◆ **STORED DATA**
_ _ _ _

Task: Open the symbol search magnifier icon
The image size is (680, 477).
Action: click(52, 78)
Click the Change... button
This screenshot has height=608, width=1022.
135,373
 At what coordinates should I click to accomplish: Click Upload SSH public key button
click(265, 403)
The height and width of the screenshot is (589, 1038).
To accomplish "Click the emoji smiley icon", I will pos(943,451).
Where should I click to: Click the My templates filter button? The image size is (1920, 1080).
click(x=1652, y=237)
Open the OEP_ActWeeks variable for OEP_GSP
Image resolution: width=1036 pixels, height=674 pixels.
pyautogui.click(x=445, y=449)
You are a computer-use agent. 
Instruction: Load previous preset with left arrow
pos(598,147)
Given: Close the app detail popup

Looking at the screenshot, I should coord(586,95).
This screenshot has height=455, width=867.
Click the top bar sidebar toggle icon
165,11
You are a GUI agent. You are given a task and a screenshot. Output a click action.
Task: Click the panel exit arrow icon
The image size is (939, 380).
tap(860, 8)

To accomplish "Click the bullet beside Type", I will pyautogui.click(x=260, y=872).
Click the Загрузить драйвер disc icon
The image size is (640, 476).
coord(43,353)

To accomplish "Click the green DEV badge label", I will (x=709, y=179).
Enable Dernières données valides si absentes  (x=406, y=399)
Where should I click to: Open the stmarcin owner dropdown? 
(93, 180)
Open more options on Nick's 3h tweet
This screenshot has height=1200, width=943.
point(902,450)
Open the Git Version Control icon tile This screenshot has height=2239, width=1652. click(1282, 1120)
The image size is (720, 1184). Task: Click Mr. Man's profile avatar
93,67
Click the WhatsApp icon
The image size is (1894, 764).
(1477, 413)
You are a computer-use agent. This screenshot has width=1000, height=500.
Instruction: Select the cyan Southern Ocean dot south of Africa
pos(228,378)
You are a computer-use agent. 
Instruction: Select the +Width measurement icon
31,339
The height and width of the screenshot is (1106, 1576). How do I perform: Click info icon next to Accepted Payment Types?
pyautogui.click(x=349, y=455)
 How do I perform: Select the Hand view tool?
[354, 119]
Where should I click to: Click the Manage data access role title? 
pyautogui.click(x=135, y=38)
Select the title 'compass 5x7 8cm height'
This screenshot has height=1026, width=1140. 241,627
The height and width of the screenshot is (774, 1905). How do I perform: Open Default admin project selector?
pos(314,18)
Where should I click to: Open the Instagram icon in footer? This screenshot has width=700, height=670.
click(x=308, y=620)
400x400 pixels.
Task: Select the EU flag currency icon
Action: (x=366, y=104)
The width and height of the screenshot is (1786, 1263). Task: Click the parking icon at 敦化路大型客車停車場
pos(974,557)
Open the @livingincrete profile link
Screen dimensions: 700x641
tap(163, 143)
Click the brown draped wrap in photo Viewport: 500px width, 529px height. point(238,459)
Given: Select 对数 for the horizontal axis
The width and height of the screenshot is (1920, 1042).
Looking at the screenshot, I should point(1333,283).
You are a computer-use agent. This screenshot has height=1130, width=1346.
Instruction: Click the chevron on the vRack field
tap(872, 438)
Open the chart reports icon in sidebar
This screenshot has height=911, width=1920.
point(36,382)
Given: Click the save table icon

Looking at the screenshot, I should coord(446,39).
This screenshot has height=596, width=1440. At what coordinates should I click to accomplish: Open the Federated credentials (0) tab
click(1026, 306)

_ _ _ _

Write each entry out again, exactly as it reads above.

◆ **OUTPUT FOR THIS EXERCISE**
Task: Open the symbol search magnifier icon
The image size is (680, 477).
Action: click(52, 78)
Click the Change... button
This screenshot has height=608, width=1022.
135,373
 At what coordinates should I click to accomplish: Click Upload SSH public key button
click(265, 403)
The height and width of the screenshot is (589, 1038).
To accomplish "Click the emoji smiley icon", I will pos(943,451).
Where should I click to: Click the My templates filter button? The image size is (1920, 1080).
click(x=1652, y=237)
Open the OEP_ActWeeks variable for OEP_GSP
Image resolution: width=1036 pixels, height=674 pixels.
pyautogui.click(x=445, y=449)
You are a computer-use agent. 
Instruction: Load previous preset with left arrow
pos(598,147)
Given: Close the app detail popup

Looking at the screenshot, I should coord(586,95).
This screenshot has height=455, width=867.
Click the top bar sidebar toggle icon
165,11
You are a GUI agent. You are given a task and a screenshot. Output a click action.
Task: Click the panel exit arrow icon
The image size is (939, 380).
tap(860, 8)

To accomplish "Click the bullet beside Type", I will pyautogui.click(x=260, y=872).
Click the Загрузить драйвер disc icon
The image size is (640, 476).
coord(43,353)

To accomplish "Click the green DEV badge label", I will (x=709, y=179).
Enable Dernières données valides si absentes  (x=406, y=399)
Where should I click to: Open the stmarcin owner dropdown? 
(93, 180)
Open more options on Nick's 3h tweet
This screenshot has height=1200, width=943.
point(902,450)
Open the Git Version Control icon tile This screenshot has height=2239, width=1652. click(1282, 1120)
The image size is (720, 1184). Task: Click Mr. Man's profile avatar
93,67
Click the WhatsApp icon
The image size is (1894, 764).
(1477, 413)
You are a computer-use agent. This screenshot has width=1000, height=500.
Instruction: Select the cyan Southern Ocean dot south of Africa
pos(228,378)
You are a computer-use agent. 
Instruction: Select the +Width measurement icon
31,339
The height and width of the screenshot is (1106, 1576). How do I perform: Click info icon next to Accepted Payment Types?
pyautogui.click(x=349, y=455)
 How do I perform: Select the Hand view tool?
[354, 119]
Where should I click to: Click the Manage data access role title? 
pyautogui.click(x=135, y=38)
Select the title 'compass 5x7 8cm height'
This screenshot has height=1026, width=1140. 241,627
The height and width of the screenshot is (774, 1905). How do I perform: Open Default admin project selector?
pos(314,18)
Where should I click to: Open the Instagram icon in footer? This screenshot has width=700, height=670.
click(x=308, y=620)
400x400 pixels.
Task: Select the EU flag currency icon
Action: (x=366, y=104)
The width and height of the screenshot is (1786, 1263). Task: Click the parking icon at 敦化路大型客車停車場
pos(974,557)
Open the @livingincrete profile link
Screen dimensions: 700x641
tap(163, 143)
Click the brown draped wrap in photo Viewport: 500px width, 529px height. point(238,459)
Given: Select 对数 for the horizontal axis
The width and height of the screenshot is (1920, 1042).
Looking at the screenshot, I should point(1333,283).
You are a computer-use agent. This screenshot has height=1130, width=1346.
Instruction: Click the chevron on the vRack field
tap(872, 438)
Open the chart reports icon in sidebar
This screenshot has height=911, width=1920.
point(36,382)
Given: Click the save table icon

Looking at the screenshot, I should coord(446,39).
This screenshot has height=596, width=1440. At what coordinates should I click to accomplish: Open the Federated credentials (0) tab
click(1026, 306)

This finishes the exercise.